**Work task**
Once the line containing "Image resolution: width=401" is found in the records below, return it and each following line exactly, up to and including the line containing "Task: Click the Correo email input field", and nothing else.

Records from a collection
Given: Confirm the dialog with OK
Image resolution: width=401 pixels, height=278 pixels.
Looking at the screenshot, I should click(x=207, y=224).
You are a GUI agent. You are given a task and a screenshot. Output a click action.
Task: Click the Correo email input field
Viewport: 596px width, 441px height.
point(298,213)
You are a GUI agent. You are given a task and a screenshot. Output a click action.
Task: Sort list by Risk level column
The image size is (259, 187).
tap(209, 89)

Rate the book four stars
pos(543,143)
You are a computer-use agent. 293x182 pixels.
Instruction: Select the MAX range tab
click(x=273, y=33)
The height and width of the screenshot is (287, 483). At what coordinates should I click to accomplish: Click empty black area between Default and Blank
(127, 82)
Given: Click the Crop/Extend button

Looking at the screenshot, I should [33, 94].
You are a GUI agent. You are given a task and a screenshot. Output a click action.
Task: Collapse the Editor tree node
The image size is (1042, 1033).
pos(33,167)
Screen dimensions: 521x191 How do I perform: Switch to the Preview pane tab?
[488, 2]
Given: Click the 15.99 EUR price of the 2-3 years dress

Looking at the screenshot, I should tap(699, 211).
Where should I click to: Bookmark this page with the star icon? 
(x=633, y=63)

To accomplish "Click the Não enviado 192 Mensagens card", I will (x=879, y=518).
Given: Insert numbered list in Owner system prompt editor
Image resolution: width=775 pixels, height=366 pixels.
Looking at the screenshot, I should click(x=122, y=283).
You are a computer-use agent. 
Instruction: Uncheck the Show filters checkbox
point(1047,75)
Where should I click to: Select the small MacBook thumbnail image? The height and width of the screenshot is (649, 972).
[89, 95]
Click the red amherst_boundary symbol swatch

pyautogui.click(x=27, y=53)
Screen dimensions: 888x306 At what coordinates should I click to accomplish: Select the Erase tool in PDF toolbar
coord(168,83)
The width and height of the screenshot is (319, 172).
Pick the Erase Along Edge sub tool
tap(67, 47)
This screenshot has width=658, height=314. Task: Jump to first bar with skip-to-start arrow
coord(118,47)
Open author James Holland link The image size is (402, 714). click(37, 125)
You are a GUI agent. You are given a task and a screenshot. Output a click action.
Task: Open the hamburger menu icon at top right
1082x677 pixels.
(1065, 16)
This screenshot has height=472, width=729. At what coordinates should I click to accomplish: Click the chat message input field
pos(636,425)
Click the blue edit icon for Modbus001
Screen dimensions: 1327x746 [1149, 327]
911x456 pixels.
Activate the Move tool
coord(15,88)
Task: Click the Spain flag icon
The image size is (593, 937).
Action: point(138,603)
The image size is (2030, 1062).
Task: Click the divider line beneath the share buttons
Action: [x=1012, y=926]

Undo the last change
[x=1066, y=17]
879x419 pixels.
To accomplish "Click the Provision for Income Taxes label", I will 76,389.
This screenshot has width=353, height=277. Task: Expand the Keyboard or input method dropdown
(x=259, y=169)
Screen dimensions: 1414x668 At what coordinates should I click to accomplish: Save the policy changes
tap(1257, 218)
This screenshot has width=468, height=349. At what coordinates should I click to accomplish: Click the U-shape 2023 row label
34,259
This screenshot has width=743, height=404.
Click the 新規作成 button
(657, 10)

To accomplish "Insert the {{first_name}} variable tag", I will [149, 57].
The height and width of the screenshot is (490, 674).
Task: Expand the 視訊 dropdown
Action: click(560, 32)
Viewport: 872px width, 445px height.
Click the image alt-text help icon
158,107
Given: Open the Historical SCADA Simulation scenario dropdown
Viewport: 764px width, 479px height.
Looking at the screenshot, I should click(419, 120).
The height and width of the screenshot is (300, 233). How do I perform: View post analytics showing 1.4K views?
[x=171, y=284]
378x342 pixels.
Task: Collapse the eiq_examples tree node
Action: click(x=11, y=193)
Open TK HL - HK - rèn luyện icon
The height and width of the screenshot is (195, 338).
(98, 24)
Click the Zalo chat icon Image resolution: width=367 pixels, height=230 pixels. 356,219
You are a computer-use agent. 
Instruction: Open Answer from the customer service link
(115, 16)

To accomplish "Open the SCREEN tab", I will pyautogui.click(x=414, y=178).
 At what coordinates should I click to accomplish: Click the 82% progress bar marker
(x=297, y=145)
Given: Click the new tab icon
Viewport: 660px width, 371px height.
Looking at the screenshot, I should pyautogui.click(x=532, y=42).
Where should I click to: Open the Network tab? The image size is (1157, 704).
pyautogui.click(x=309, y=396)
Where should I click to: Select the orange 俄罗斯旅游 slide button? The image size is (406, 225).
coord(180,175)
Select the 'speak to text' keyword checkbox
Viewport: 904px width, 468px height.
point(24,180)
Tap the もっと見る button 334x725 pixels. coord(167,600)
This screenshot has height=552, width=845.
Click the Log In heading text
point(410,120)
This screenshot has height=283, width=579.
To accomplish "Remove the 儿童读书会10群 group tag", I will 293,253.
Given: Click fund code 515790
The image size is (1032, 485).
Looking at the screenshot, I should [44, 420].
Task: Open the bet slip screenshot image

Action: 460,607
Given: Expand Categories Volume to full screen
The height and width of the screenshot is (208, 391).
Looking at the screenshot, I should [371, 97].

**Solution to this exercise**
Image resolution: width=401 pixels, height=278 pixels.
Looking at the screenshot, I should click(x=207, y=224).
You are a GUI agent. You are given a task and a screenshot. Output a click action.
Task: Click the Correo email input field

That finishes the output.